Thorac Cardiovasc Surg 2018; 66(S 01): S1-S110
DOI: 10.1055/s-0038-1627957
Oral Presentations
Monday, February 19, 2018
DGTHG: Congenital – Surgery
Georg Thieme Verlag KG Stuttgart · New York

Impact of Delayed Sternal Closure on Wound Infections following Paediatric Cardiac Surgery

M. von Stumm
1   Abteilung für Herzchirurgie, Universitäres Herzzentrum Hamburg, UKE, Hamburg, Germany
,
Y. Leps
2   Abteilung für Kinderherzchirurgie, Universitäres Herzzentrum Hamburg, UKE, Hamburg, Germany
,
S. Gasser
2   Abteilung für Kinderherzchirurgie, Universitäres Herzzentrum Hamburg, UKE, Hamburg, Germany
,
C. Buchholz
1   Abteilung für Herzchirurgie, Universitäres Herzzentrum Hamburg, UKE, Hamburg, Germany
,
R. Kozlik-Feldmann
3   Abteilung für Kinderkardiologie, Universitäres Herzzentrum Hamburg, UKE, Hamburg, Germany
,
A. Riso
2   Abteilung für Kinderherzchirurgie, Universitäres Herzzentrum Hamburg, UKE, Hamburg, Germany
,
D. Biermann
2   Abteilung für Kinderherzchirurgie, Universitäres Herzzentrum Hamburg, UKE, Hamburg, Germany
,
J. S. Sachweh
2   Abteilung für Kinderherzchirurgie, Universitäres Herzzentrum Hamburg, UKE, Hamburg, Germany
› Author Affiliations
Further Information

Publication History

Publication Date:
22 January 2018 (online)

Objectives: Delayed sternal closure (DSC) is a well-established procedure to reduce postoperative hemodynamic and respiratory instability following neonatal or infant cardiac surgery. Though, DSC is thought to be associated with increased rates of sternal wound infection (SWI), sepsis and mortality. Indication and duration of DSC vary between pediatric cardiac centers worldwide. Therefore, we reviewed our experience with DSC to determine the incidence of SWI and to evaluate potential perioperative risk factors.

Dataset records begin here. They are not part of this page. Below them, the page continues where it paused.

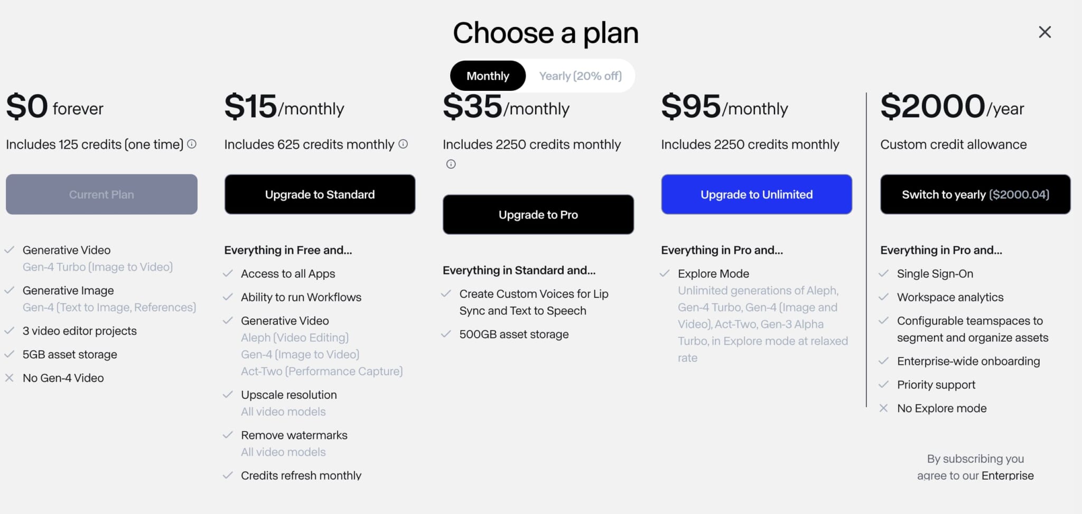1082x514 pixels.
Task: Click the disabled Current Plan button
Action: (101, 194)
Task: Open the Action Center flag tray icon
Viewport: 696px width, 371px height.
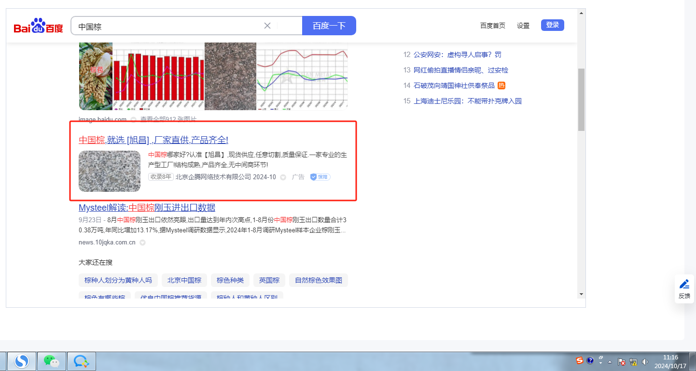Action: pos(622,361)
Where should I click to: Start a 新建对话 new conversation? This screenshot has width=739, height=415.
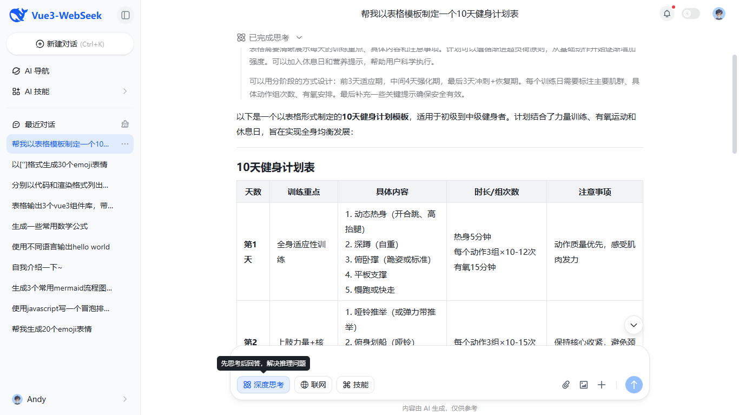70,44
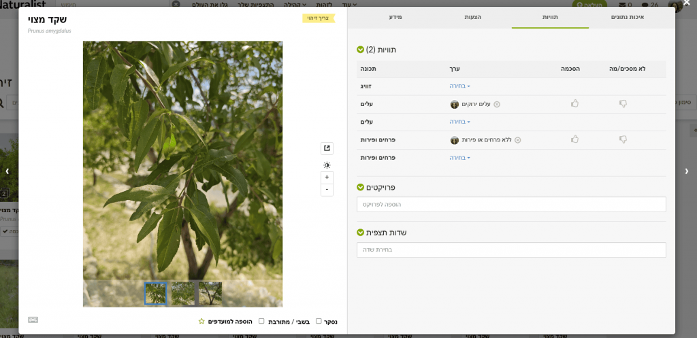Select the third photo thumbnail

210,293
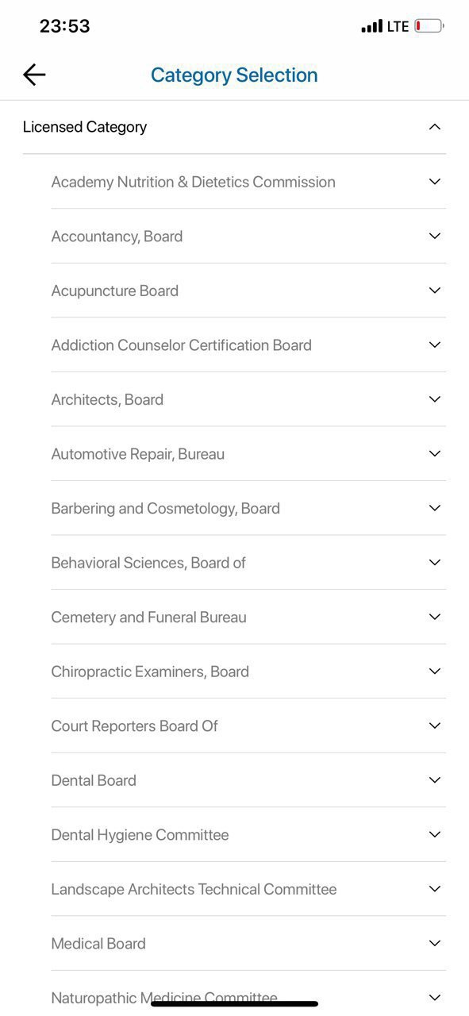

Methods: A retrospective study was conducted within a cohort of pediatric cardiac surgery patients undergoing DSC between January 2013 and May 2017 at our institution. Criteria for study inclusion were patient age < 3 years and patient survival of DSC for at least 7 days. Cases of SWI were classified as superficial, deep and mediastinal. DSC was routinely performed after stage 1 palliation for single-ventricle disease. In all other cases decision for DSC was made on surgeon’s discretion. To identify SWI risk factors uni- and multivariate logistic regression analysis were calculated.

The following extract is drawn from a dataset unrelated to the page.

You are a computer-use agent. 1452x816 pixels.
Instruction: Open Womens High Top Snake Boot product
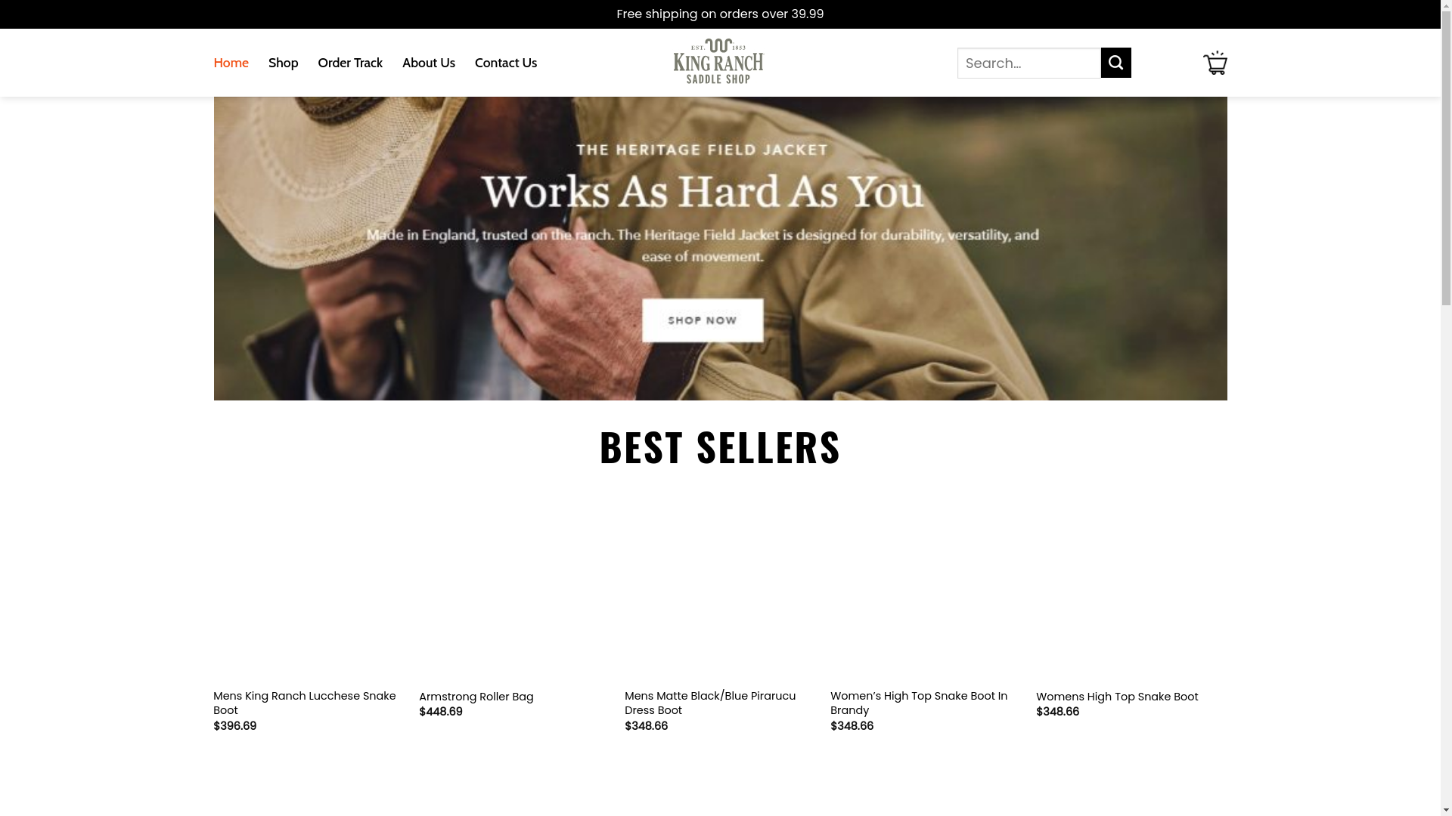[1117, 697]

Results: A total of 130 patients (male sex: 61.5%; age: 13.5 ± 119 days; weight 3.8 ± 1.4 kg) underwent DSC at our institution. Single ventricle palliation was performed in 19 cases (14.6%). Mean duration of sternal opening was 4.3 days (1 to 28 days). 13 patients (10%) developed a SWI (12 superficial, 1 deep). Surgical revision was necessary in 1 case (deep infection). The main SWI pathogens identified from culture were staphylococcus aureus, coagulase-negative staphylococcus and staphylococcus epidermidis. 30-day-Survival and 1-year-Survival were 93.8% and 85.6%, respectively. Former support with ECMO was identified as significant perioperative risk factor for SWI (p = 0.04). There was no significant correlation between SWI and duration of sternal opening for more than 4 days, cardiopulmonary bypass time (>180min), aortic clamp time (>60min), length of ICU stay (>7days), usage of foreign material during operation and mortality.

Conclusion: DSC is a safe and accepted procedure to avoid postoperative hemodynamic instability. However, DSC is thought to be associated with a potential risk of infection, especially in patients after mechanical circulatory support with ECMO. However, surgical revision is rarely needed.